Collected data
○ ○ ○ ○ ○

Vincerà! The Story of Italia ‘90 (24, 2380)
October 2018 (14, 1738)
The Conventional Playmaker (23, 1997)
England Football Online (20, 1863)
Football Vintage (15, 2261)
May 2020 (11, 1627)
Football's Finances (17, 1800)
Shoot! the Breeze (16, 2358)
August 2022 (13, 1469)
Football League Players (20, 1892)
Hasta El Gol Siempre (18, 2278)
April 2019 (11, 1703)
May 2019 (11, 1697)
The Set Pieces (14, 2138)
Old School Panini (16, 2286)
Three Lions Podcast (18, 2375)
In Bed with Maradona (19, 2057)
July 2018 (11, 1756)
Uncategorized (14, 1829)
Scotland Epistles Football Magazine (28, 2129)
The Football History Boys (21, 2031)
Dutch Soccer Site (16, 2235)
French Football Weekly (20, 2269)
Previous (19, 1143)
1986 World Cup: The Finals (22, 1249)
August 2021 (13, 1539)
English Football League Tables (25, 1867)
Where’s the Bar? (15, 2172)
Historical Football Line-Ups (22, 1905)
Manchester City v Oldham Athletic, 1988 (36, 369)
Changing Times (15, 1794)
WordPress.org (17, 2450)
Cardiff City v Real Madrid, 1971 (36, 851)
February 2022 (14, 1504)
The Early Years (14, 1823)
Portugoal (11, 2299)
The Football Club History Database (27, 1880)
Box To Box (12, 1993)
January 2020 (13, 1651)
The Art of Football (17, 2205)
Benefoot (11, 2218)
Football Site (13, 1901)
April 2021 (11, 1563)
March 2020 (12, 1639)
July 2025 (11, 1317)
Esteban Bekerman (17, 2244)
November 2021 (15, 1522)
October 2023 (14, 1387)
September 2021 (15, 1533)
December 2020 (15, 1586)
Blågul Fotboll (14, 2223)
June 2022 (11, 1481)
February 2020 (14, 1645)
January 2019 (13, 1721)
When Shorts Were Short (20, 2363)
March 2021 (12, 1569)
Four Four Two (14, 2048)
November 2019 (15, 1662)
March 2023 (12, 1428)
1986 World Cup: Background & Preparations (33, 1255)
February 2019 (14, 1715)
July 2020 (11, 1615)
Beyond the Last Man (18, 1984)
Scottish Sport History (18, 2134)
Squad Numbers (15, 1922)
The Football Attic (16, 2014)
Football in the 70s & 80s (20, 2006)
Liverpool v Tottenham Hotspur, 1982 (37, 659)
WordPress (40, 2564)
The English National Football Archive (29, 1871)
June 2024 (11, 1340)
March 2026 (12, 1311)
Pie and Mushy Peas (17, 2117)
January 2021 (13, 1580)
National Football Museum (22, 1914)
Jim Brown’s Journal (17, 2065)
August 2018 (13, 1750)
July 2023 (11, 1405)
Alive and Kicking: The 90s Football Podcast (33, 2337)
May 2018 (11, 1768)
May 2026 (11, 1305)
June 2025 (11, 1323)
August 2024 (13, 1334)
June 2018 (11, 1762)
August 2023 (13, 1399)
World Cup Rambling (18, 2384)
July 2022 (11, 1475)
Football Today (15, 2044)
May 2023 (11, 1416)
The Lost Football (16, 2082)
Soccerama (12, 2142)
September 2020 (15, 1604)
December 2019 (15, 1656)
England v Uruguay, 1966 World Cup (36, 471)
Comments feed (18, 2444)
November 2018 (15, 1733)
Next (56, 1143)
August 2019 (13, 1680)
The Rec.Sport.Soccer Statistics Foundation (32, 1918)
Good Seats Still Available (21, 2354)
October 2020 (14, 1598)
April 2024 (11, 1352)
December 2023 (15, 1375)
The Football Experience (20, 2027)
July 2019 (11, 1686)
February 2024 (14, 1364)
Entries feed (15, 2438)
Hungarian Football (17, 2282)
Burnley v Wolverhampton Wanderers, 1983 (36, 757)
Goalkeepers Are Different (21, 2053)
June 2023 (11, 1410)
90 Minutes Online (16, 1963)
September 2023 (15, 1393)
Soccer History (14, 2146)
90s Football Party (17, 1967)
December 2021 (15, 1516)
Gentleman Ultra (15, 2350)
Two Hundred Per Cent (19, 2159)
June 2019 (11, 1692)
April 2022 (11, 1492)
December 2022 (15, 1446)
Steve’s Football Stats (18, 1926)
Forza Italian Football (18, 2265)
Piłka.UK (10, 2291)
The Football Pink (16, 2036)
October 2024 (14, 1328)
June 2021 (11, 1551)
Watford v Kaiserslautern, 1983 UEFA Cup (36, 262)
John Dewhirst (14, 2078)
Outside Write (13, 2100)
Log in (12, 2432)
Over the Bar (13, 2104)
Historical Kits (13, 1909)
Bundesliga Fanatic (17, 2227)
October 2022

○ ○ ○ ○ ○

- _Task_
Each entry is to be given again, exactly as it stands.

- _Exercise solution_
Vincerà! The Story of Italia ‘90 (24, 2380)
October 2018 (14, 1738)
The Conventional Playmaker (23, 1997)
England Football Online (20, 1863)
Football Vintage (15, 2261)
May 2020 (11, 1627)
Football's Finances (17, 1800)
Shoot! the Breeze (16, 2358)
August 2022 (13, 1469)
Football League Players (20, 1892)
Hasta El Gol Siempre (18, 2278)
April 2019 (11, 1703)
May 2019 (11, 1697)
The Set Pieces (14, 2138)
Old School Panini (16, 2286)
Three Lions Podcast (18, 2375)
In Bed with Maradona (19, 2057)
July 2018 (11, 1756)
Uncategorized (14, 1829)
Scotland Epistles Football Magazine (28, 2129)
The Football History Boys (21, 2031)
Dutch Soccer Site (16, 2235)
French Football Weekly (20, 2269)
Previous (19, 1143)
1986 World Cup: The Finals (22, 1249)
August 2021 (13, 1539)
English Football League Tables (25, 1867)
Where’s the Bar? (15, 2172)
Historical Football Line-Ups (22, 1905)
Manchester City v Oldham Athletic, 1988 (36, 369)
Changing Times (15, 1794)
WordPress.org (17, 2450)
Cardiff City v Real Madrid, 1971 (36, 851)
February 2022 (14, 1504)
The Early Years (14, 1823)
Portugoal (11, 2299)
The Football Club History Database (27, 1880)
Box To Box (12, 1993)
January 2020 (13, 1651)
The Art of Football (17, 2205)
Benefoot (11, 2218)
Football Site (13, 1901)
April 2021 (11, 1563)
March 2020 (12, 1639)
July 2025 (11, 1317)
Esteban Bekerman (17, 2244)
November 2021 (15, 1522)
October 2023 (14, 1387)
September 2021 (15, 1533)
December 2020 (15, 1586)
Blågul Fotboll (14, 2223)
June 2022 (11, 1481)
February 2020 (14, 1645)
January 2019 (13, 1721)
When Shorts Were Short (20, 2363)
March 2021 (12, 1569)
Four Four Two (14, 2048)
November 2019 (15, 1662)
March 2023 (12, 1428)
1986 World Cup: Background & Preparations (33, 1255)
February 2019 (14, 1715)
July 2020 (11, 1615)
Beyond the Last Man (18, 1984)
Scottish Sport History (18, 2134)
Squad Numbers (15, 1922)
The Football Attic (16, 2014)
Football in the 70s & 80s (20, 2006)
Liverpool v Tottenham Hotspur, 1982 (37, 659)
WordPress (40, 2564)
The English National Football Archive (29, 1871)
June 2024 (11, 1340)
March 2026 (12, 1311)
Pie and Mushy Peas (17, 2117)
January 2021 (13, 1580)
National Football Museum (22, 1914)
Jim Brown’s Journal (17, 2065)
August 2018 (13, 1750)
July 2023 (11, 1405)
Alive and Kicking: The 90s Football Podcast (33, 2337)
May 2018 (11, 1768)
May 2026 (11, 1305)
June 2025 (11, 1323)
August 2024 (13, 1334)
June 2018 (11, 1762)
August 2023 (13, 1399)
World Cup Rambling (18, 2384)
July 2022 (11, 1475)
Football Today (15, 2044)
May 2023 (11, 1416)
The Lost Football (16, 2082)
Soccerama (12, 2142)
September 2020 (15, 1604)
December 2019 (15, 1656)
England v Uruguay, 1966 World Cup (36, 471)
Comments feed (18, 2444)
November 2018 (15, 1733)
Next (56, 1143)
August 2019 (13, 1680)
The Rec.Sport.Soccer Statistics Foundation (32, 1918)
Good Seats Still Available (21, 2354)
October 2020 (14, 1598)
April 2024 (11, 1352)
December 2023 (15, 1375)
The Football Experience (20, 2027)
July 2019 (11, 1686)
February 2024 (14, 1364)
Entries feed (15, 2438)
Hungarian Football (17, 2282)
Burnley v Wolverhampton Wanderers, 1983 (36, 757)
Goalkeepers Are Different (21, 2053)
June 2023 (11, 1410)
90 Minutes Online (16, 1963)
September 2023 (15, 1393)
Soccer History (14, 2146)
90s Football Party (17, 1967)
December 2021 (15, 1516)
Gentleman Ultra (15, 2350)
Two Hundred Per Cent (19, 2159)
June 2019 (11, 1692)
April 2022 (11, 1492)
December 2022 (15, 1446)
Steve’s Football Stats (18, 1926)
Forza Italian Football (18, 2265)
Piłka.UK (10, 2291)
The Football Pink (16, 2036)
October 2024 (14, 1328)
June 2021 (11, 1551)
Watford v Kaiserslautern, 1983 UEFA Cup (36, 262)
John Dewhirst (14, 2078)
Outside Write (13, 2100)
Log in (12, 2432)
Over the Bar (13, 2104)
Historical Kits (13, 1909)
Bundesliga Fanatic (17, 2227)
October 2022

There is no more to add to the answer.